Being purely mechanical, the brakes worked even after having stood for 25 years. Friction in the linkages means that they are not very good at stopping the car! Lifting the floorboards to get at the gearbox gave an initial opportunity to reduce play in the brake cross-shaft.
Nearside outer cross-shaft bearing had plenty of free play! - but the steel cross-shaft bearing surface was OK as judged by micrometer readings. There was a round clip on the end of this shaft - it was a very snug fit and I couldn't remove it so forced the old bearing off over the top.
When dismantled, the end of the shaft was found to be damaged with severe bruising from forces unknown! Could have happened any time in the last 70 years!
Although the shaft is not worn, the zinc bearing was badly worn as it had seized on the shaft and had been rotating in the housing!
Offside outer cross-shaft bearing also had plenty of free play!
Again, the cross-shaft bearing surface was OK but the zinc bearing was worn through where it had been rotating in the housing!
This side came apart much easier and again the bearing surface is unworn.
After replacing the bearing with the split-brass type and a locating screw, the play generated over the last 70 years seems to have gone.
To improve lubrication and to prevent the bearing from rotating, a 4BA grub-screw with shouldered end projects into the split section of the bearing.
Remove to oil direct onto the bearing surfaces! - as well as keeping the felt oil "wicks" oiled of course.
This is how the nearside bearing looks when reassembled. Although the bottom of the groove is rounded, a modern circlip seems to fit snugly as the original retaining rings were rather weak.

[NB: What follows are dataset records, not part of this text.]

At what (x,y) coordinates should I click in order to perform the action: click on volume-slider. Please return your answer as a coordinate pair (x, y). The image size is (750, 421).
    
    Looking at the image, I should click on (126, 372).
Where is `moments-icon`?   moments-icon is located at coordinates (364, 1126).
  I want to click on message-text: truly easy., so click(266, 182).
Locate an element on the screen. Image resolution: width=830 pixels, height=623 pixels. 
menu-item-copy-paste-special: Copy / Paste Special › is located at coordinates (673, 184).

The handbrake was quite loose and moved about sideways. This was cured by tightening the holding bolts through the chassis. I couldn"t detect any play in the centre cross-shaft bearings so they have been left undisturbed.
The handbrake mechanism seems to be OK for now so it has been cleaned up a little, lubricated and left.
A gearstick gaiter from one of several firms advertising on the internet fitted the handbrake lever like a glove. The one I used fitted a Nissan Maxima and Honda Infiniti I30 (virtually the same car) though others might well do as well.